To create AI systems that can collaborate effectively with humans, it helps to have a good model of human behavior from the start. But humans tend to behave suboptimal when making decisions.
This irrationality, particularly difficult to model, often comes down to computer constraints. A human being cannot spend decades thinking about the ideal solution to a given problem.
Researchers at MIT and the University of Washington have developed a way to model the behavior of an agent, whether human or machine, that accounts for unknown computational constraints that may hamper the problem-solving abilities of the agent.
Their model can automatically infer an agent's computational constraints by seeing just a few traces of its previous actions. The result, called the “inference budget”, can be used to predict the future behavior of this agent.
In a new paper, the researchers demonstrate how their method can be used to infer a person's navigation goals from previous routes and to predict players' subsequent movements in chess matches. Their technique matches or outperforms another popular method of modeling this type of decision-making.
Ultimately, this work could help scientists teach AI systems how humans behave, which could allow those systems to be more responsive to their human collaborators. Being able to understand a human's behavior, and then infer their goals from that behavior, could make an AI assistant much more useful, says Athul Paul Jacob, a graduate student in electrical and computer engineering (EECS) and lead author of a reference work. article on this technique.
“If we know a human is about to make a mistake, after seeing how they behaved before, the AI agent could step in and suggest a better way to do it. Or the agent could adapt to the weaknesses of its human collaborators. Being able to model human behavior is an important step towards creating an AI agent that can actually help that human,” he says.
Jacob wrote the paper with Abhishek Gupta, an assistant professor at the University of Washington, and lead author Jacob Andreas, an associate professor at EECS and a member of the Computer Science and Artificial Intelligence Laboratory (CSAIL). The research will be presented at the International Conference on Representations of Learning.
Modeling behavior
Researchers have been building computer models of human behavior for decades. Many prior approaches attempt to account for suboptimal decision making by adding noise to the model. Instead of the agent always choosing the right option, the model could ask the agent to make the right choice 95% of the time.
However, these methods may not take into account that humans do not always understand behave suboptimal in the same way.
Others at MIT have also studied more effective ways planning and deriving goals in the face of suboptimal decision-making.
To build their model, Jacob and his collaborators drew inspiration from previous studies on chess players. They noticed that players took less time to think before acting when making simple moves and that stronger players tended to spend more time planning than weaker ones in difficult matches.
“Ultimately, we found that depth of planning, or how long someone thinks about the problem, is a very good indicator of how humans behave,” Jacob says.
They built a framework for inferring the depth of an agent's planning from prior actions and using this information to model the agent's decision-making process.
The first step of their method consists of running an algorithm for a defined duration to solve the problem studied. For example, if they are studying a game of chess, they can let the chess game's algorithm run for a certain number of steps. At the end, researchers can see the decisions the algorithm made at each step.
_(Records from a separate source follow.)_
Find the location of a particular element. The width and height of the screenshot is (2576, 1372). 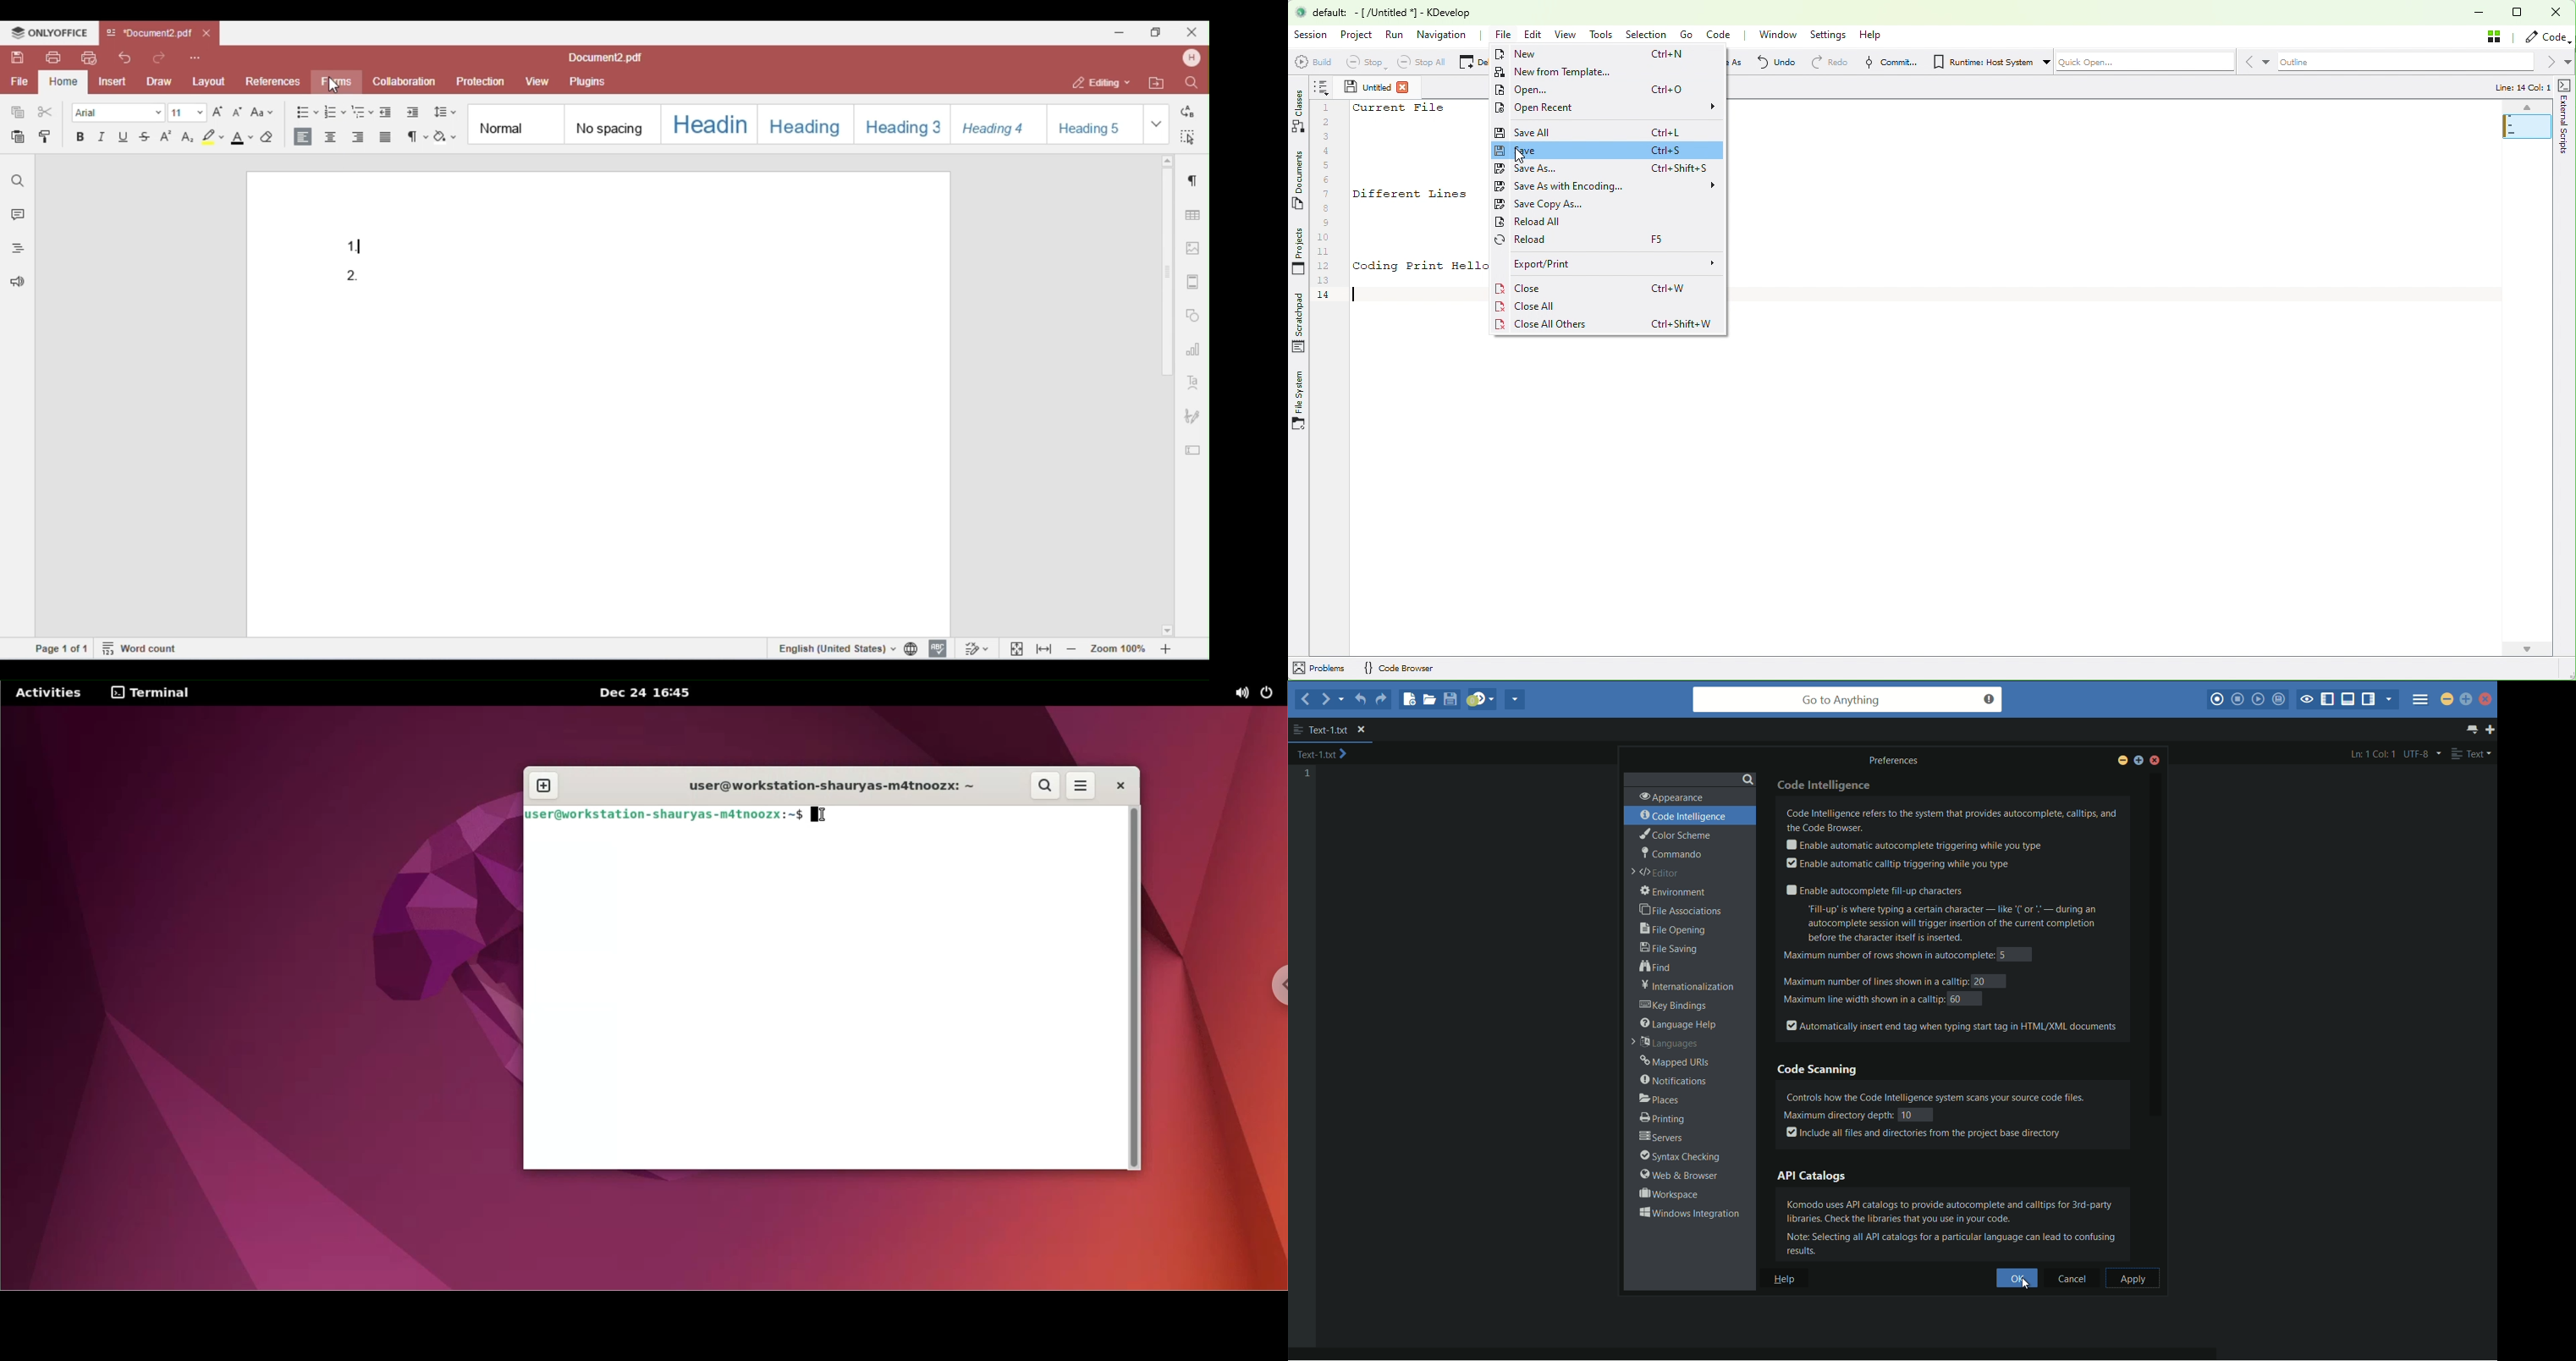

Line numbers is located at coordinates (1328, 203).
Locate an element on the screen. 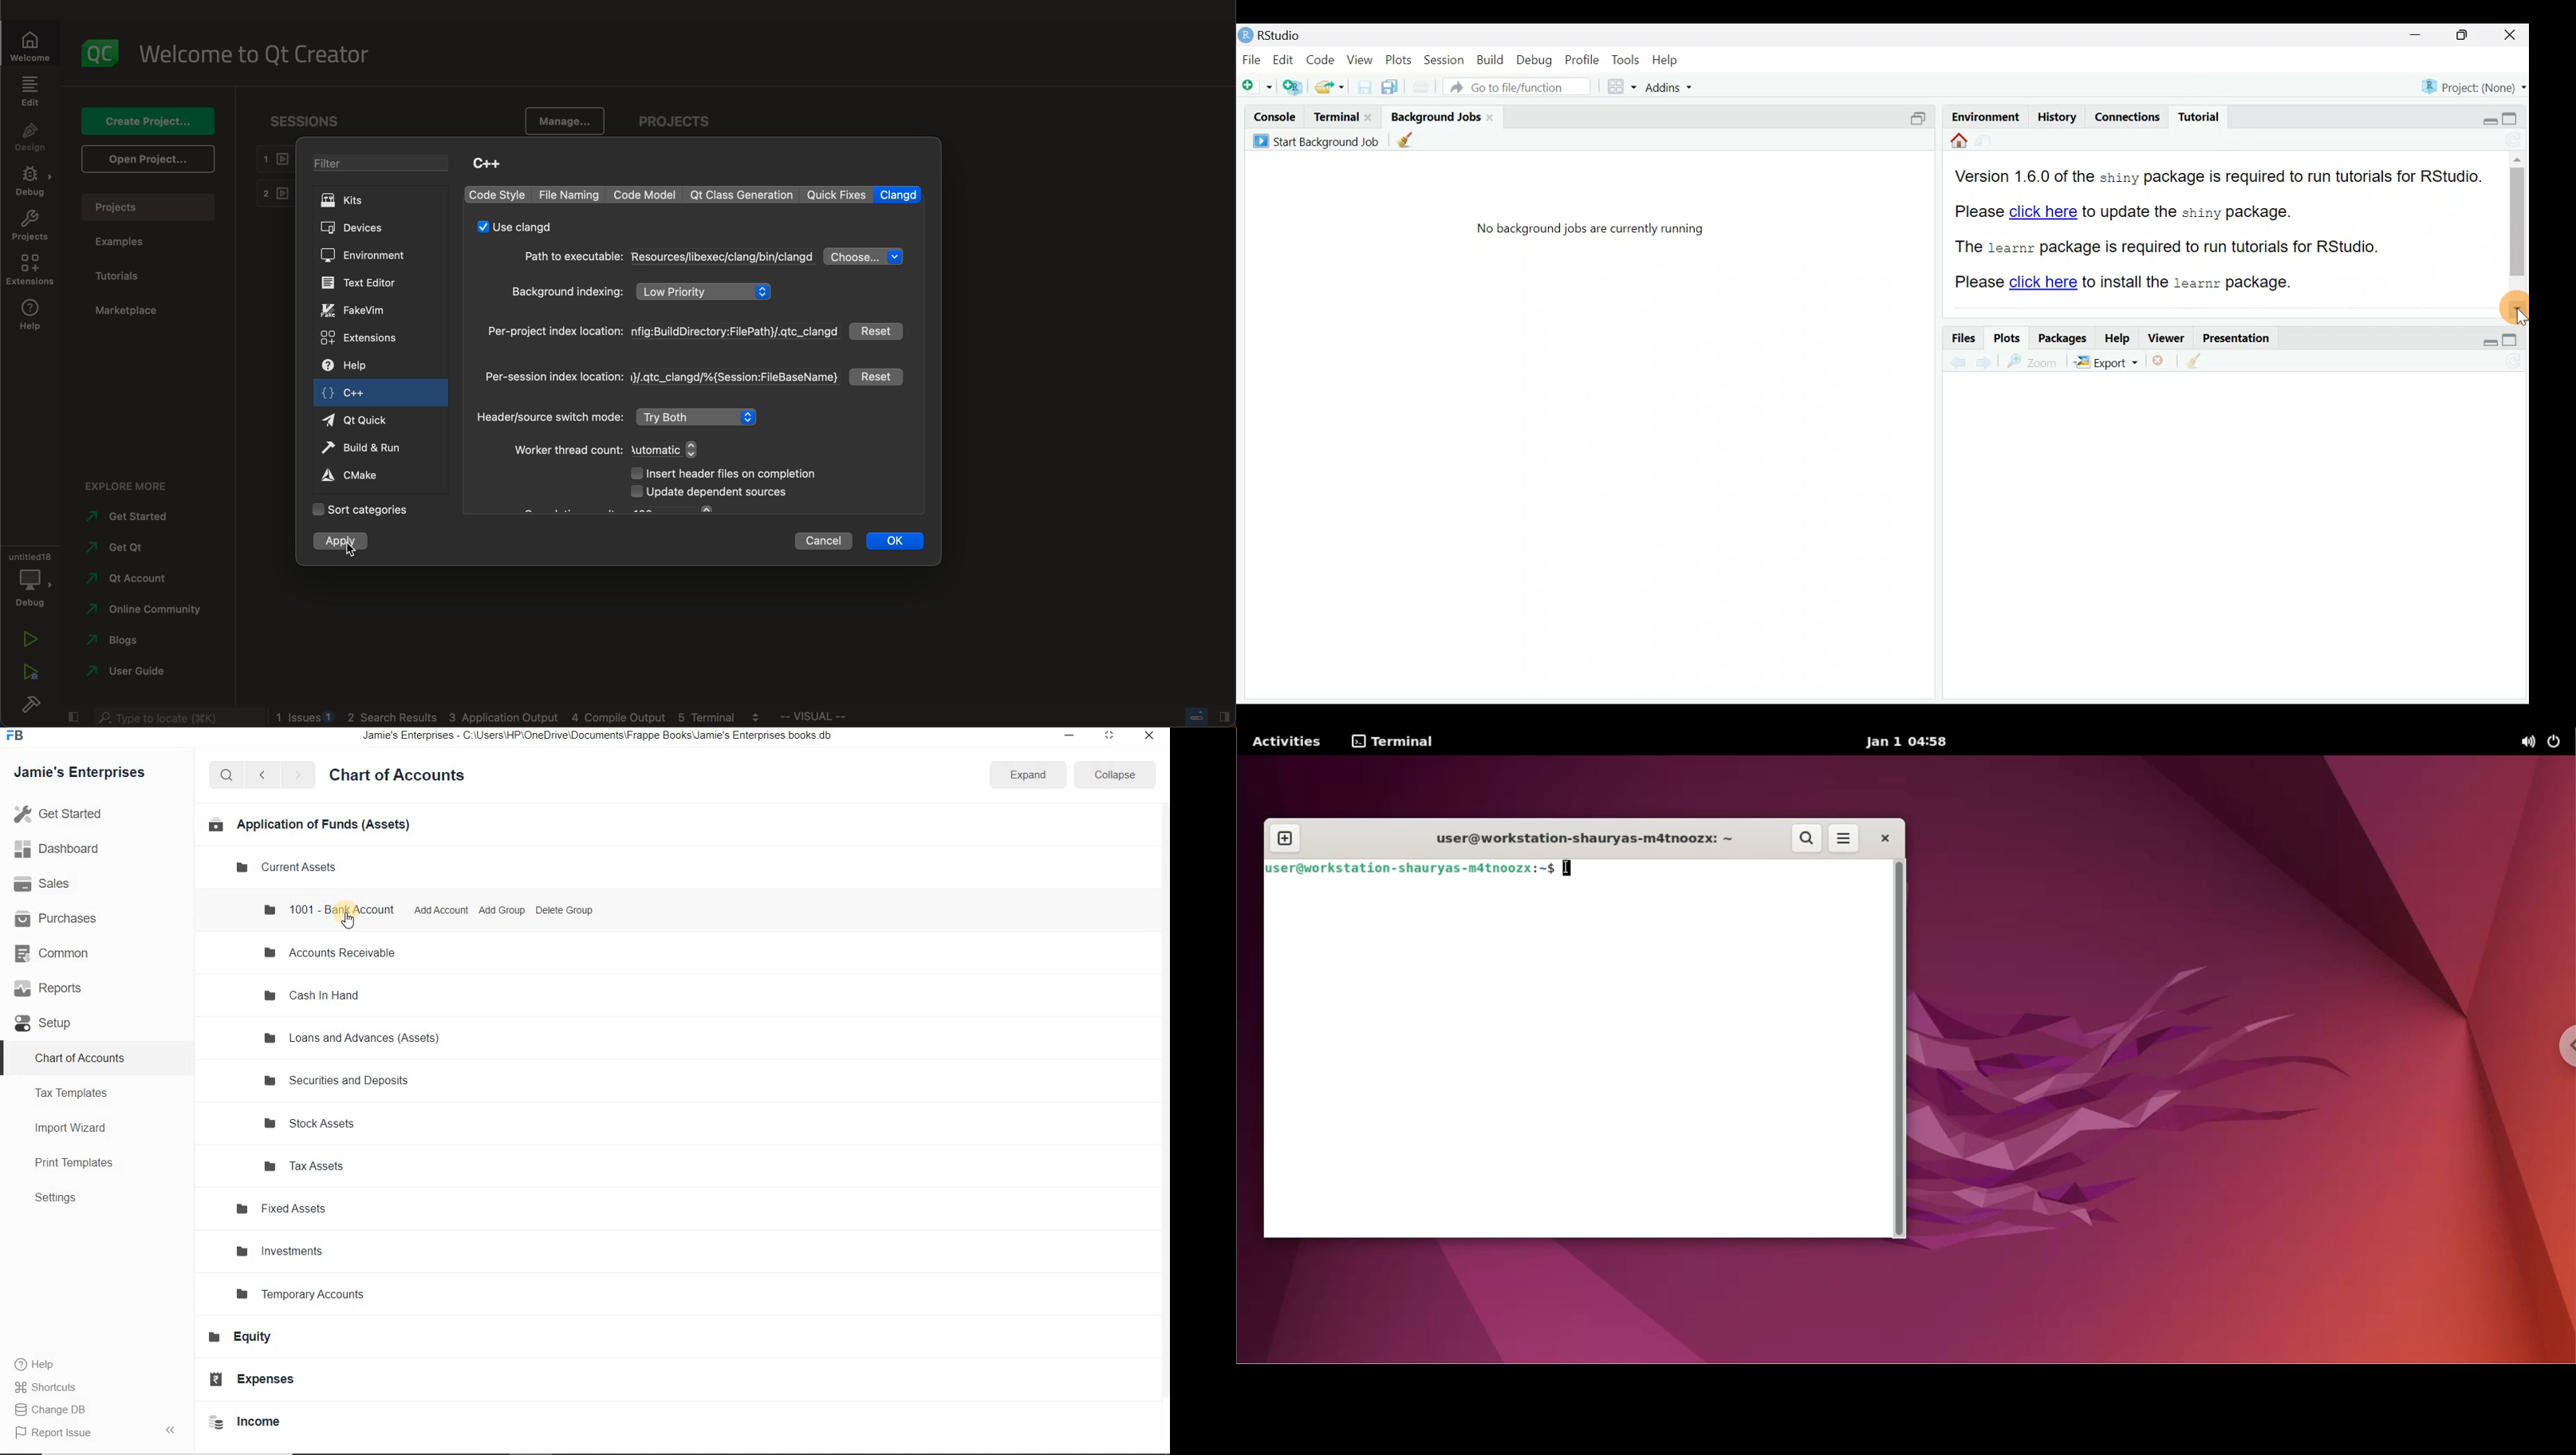 The image size is (2576, 1456). History is located at coordinates (2056, 116).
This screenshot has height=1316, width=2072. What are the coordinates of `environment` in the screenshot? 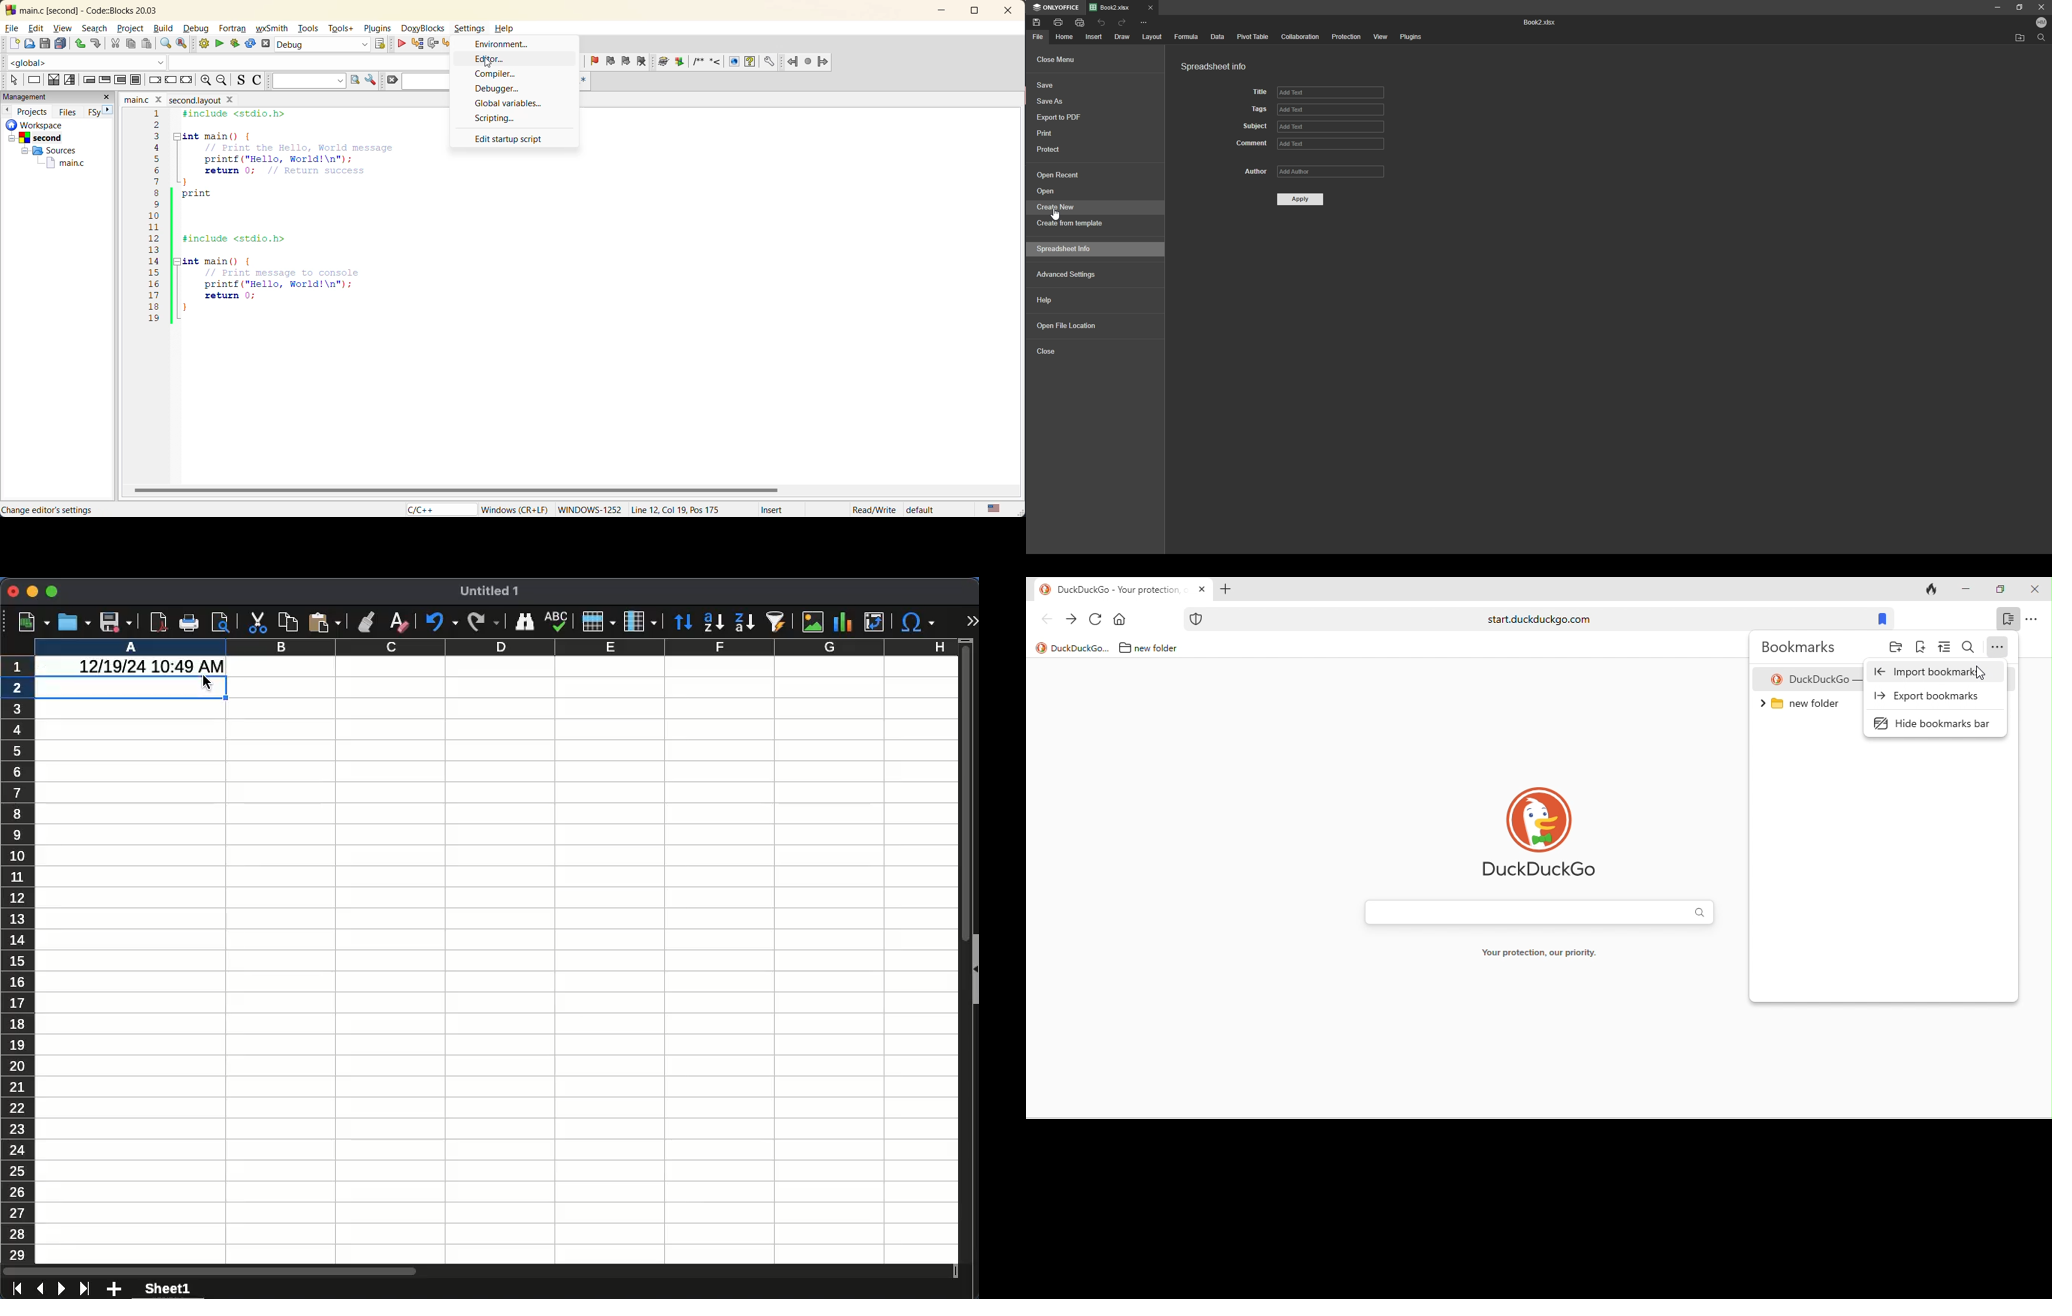 It's located at (503, 44).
Their model compares these decisions to the behaviors of an agent solving the same problem. It will align the agent's decisions with those of the algorithm and identify the step at which the agent stopped planning.
From there, the model can determine the agent's inference budget, or how long that agent will plan for this problem. It can use the inference budget to predict how this agent would react when solving a similar problem.
An interpretable solution
This method can be very effective because researchers can access the full set of decisions made by the problem-solving algorithm without doing any additional work. This framework could also be applied to any problem that could be solved with a particular class of algorithms.
“For me, the most striking thing was the fact that this inference budget is very interpretable. This is like saying that harder problems require more planning or that being a strong actor means planning for a longer time frame. When we decided to do this, we didn’t think our algorithm would be able to detect these behaviors naturally,” explains Jacob.
The researchers tested their approach in three different modeling tasks: inferring navigation goals from previous routes, guessing a person's communicative intent from their verbal cues, and predicting subsequent movements during game matches. failures between humans.
Their method matched or outperformed a popular alternative in each experiment. Additionally, the researchers found that their model of human behavior matched well with measures of player skill (in chess games) and task difficulty.
In the future, researchers want to use this approach to model the planning process in other areas, such as reinforcement learning (a trial-and-error method commonly used in robotics). In the long term, they intend to continue building on this work to achieve the broader goal of developing more effective AI collaborators.
This work was supported, in part, by the MIT Schwarzman College of Computing Artificial Intelligence for Augmentation and Productivity program and by the National Science Foundation.